Purpose of the Study:
- To present a novel database of EEG signals for emotion recognition.
- To establish an initial benchmark for EEG-based emotion classification.
- To make the database publicly available for future research.
Main Methods:
- Recorded 32-channel EEG data from 44 volunteers experiencing four emotional states (happy, fear, sad, neutral) induced by videos.
- Employed discrete wavelet transform for feature extraction and extreme learning machine (ELM) for classification.

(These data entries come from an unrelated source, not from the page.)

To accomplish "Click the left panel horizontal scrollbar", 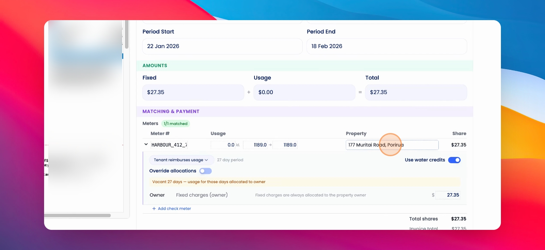I will point(77,216).
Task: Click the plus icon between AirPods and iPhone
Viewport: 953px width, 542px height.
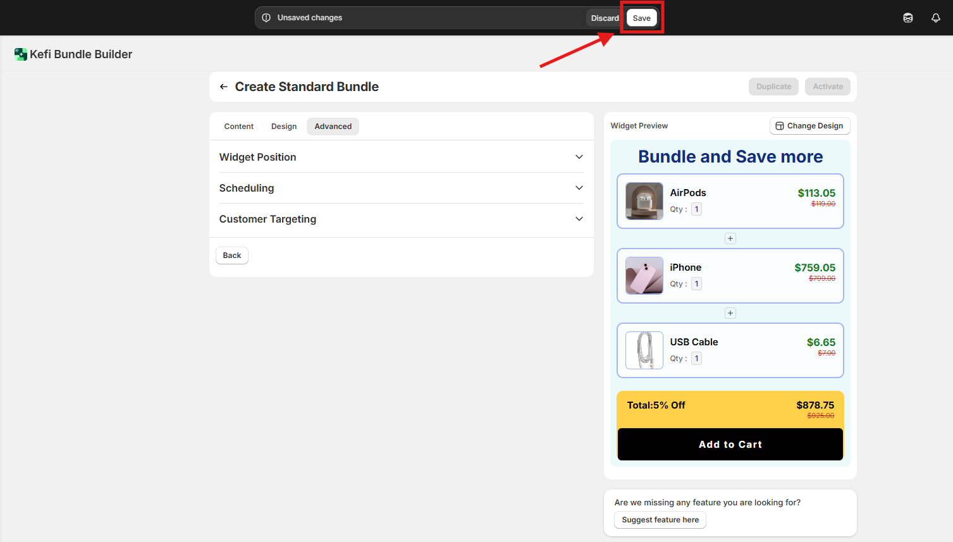Action: click(x=730, y=238)
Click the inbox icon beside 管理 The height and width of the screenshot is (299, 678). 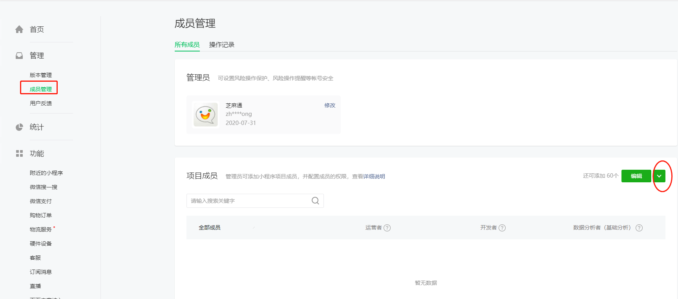pyautogui.click(x=19, y=56)
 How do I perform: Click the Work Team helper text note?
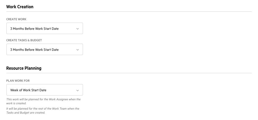pos(43,109)

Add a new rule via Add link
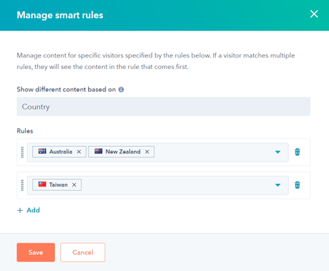pos(33,210)
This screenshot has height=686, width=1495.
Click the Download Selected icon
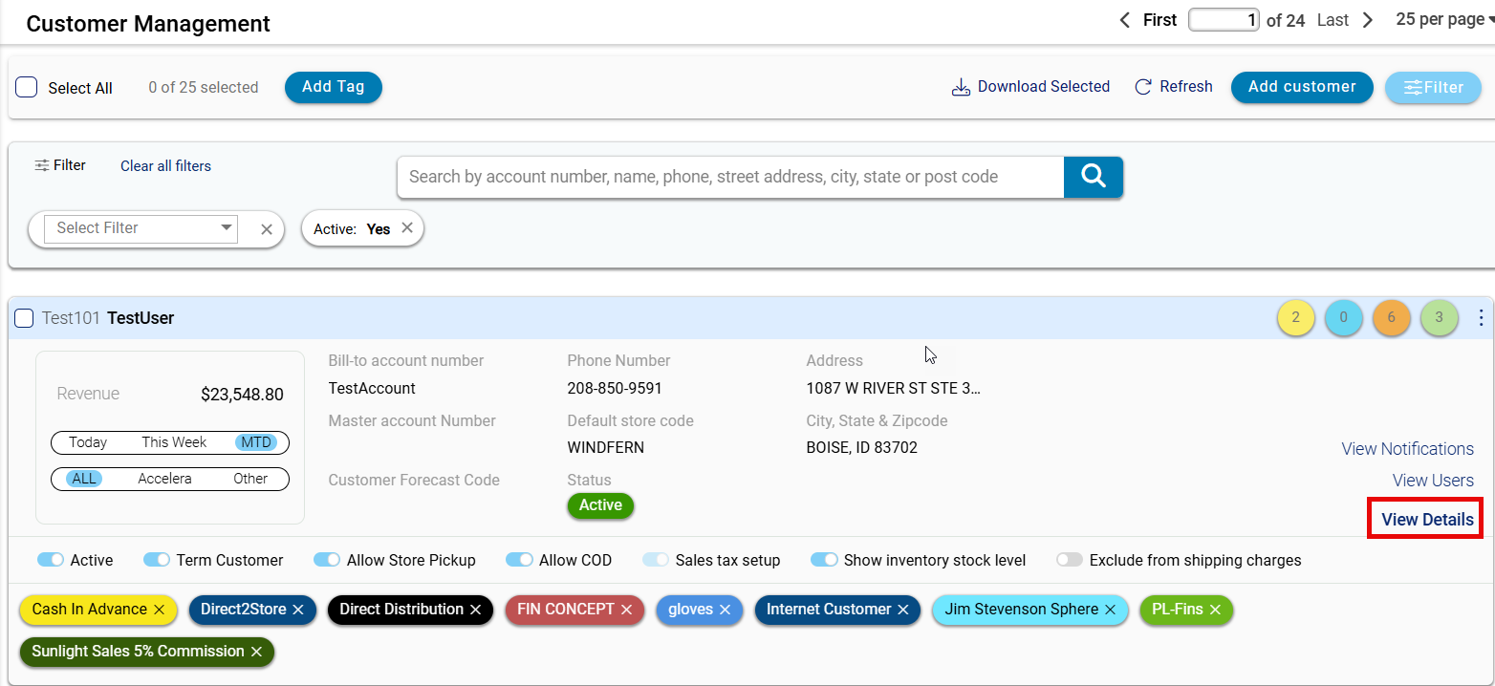[x=961, y=87]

- Utilized ELM for automated channel and subband selection.
Main Results:
- Achieved a peak classification accuracy of 94.72% for emotion recognition.
- Optimal performance was observed when features were extracted from the gamma subband of the FP1-F7 channel.
- The developed EEG database comprises data from 44 participants, with 23 females.
Conclusions:
- The presented EEG database and classification methodology offer a valuable resource for affective computing.
- EEG-based emotion recognition demonstrates high potential, surpassing traditional facial analysis in capturing genuine emotional states.
- The study highlights the effectiveness of discrete wavelet transform and ELM for robust emotion classification from EEG signals.